_Görev listesi_:
(a) PISA hakkındaki metne göre PISA 2022 uygulamasında ağırlıklı alan hangisidir?
(b) PISA hakkındaki metnin devamını, son cümleden sonrasını yazın.

*** Sayfa alıntısı ***

Uluslararası Öğrenci Değerlendirme Programı (PISA), Ekonomik İşbirliği ve Kalkınma Teşkilatı (OECD) tarafından üçer yıllık dönemler izleme araştırmasıdır. PISA, 15 yaşındaki öğrencilerin modern toplumda yerlerini alabilmeleri için gereken temel bilgi ve becerilere ne ölçüde sahip olduklarını ölçmeyi hedeflemektedir. Araştırmadaki bilişsel testler; öğrencilerin karmaşık problemleri ne kadar iyi çözebildiğini, ne kadar eleştirel düşünebildiğini ve etkili iletişim kurabildiğini araştırmaktadır. Bu da gerçek hayattaki zorluklarla baş etme ve gelecekte başarılı olma konusunda eğitim sistemlerinin öğrencileri ne kadar iyi hazırladığına dair fikir vermektedir.
PISA, temel olarak öğrencilerin matematik okuryazarlığı, fen okuryazarlığı ve okuma becerileri alanlarındaki becerilerini değerlendirmektedir. Her uygulamada bu üç alandan birisi ağırlıklı alan olarak belirlenmekte, bu alanda yeni sorular geliştirilmekte ve derinlemesine analizler gerçekleştirilmektedir. PISA 2022 uygulamasında ağırlıklı alan matematik okuryazarlığıdır.
PISA araştırması, dünyanın birçok ülkesinde uygulanan bir izleme araştırmasıdır. İlk defa 2000 yılında uygulanan PISA araştırmasına katılan ülke sayısı günümüze kadarki süreçte neredeyse iki katına çıkmıştır. PISA araştırmasına 2000 yılında 43, 2003 yılında 41, 2006 yılında 57, 2009 ve 2012
yıllarında 65, 2015 yılında 72 ve 2018 yılında 79 ülke katılmıştır. PISA 2022 uygulamasına ise 37’si OECD üyesi olmak üzere toplam 81 ülke katılmıştır.

*** Kayıtlı veriler ***

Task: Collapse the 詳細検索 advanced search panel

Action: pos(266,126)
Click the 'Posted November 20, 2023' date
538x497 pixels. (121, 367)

***

_Görev sonuçları_:
(a) Matematik okuryazarlığı.

(b)
PISA araştırması normalde üçer yıllık döngülerle uygulanmaktadır. Ancak Kovid-19 salgınından dolayı 2021 yılındaki PISA uygulaması bir yıl ertelenerek 2022 yılında gerçekleştirilmiştir
PISA’da ayrıca öğrencilerin sosyoekonomik durumları ve performansları arasındaki ilişki de incelenmektedir.
PISA 2022’de öğrenci ve okul anketinde yer alan maddeler kullanılarak eğitim personeli eksikliği indeksi, eğitim materyali eksikliği indeksi ve dijital öğrenmeye hazırlık indeksine ait bulgulara yer verilmiştir.
Türkiye, PISA’ya ilk kez 2003 yılında katılmıştır. Türkiye’deki yöneticiler ve eğitimciler, PISA sonuçlarını uluslararası düzeyde karşılaştırarak diğer ülkelerin politika ve uygulamaları hakkında bilgi sahibi olabilmektedir.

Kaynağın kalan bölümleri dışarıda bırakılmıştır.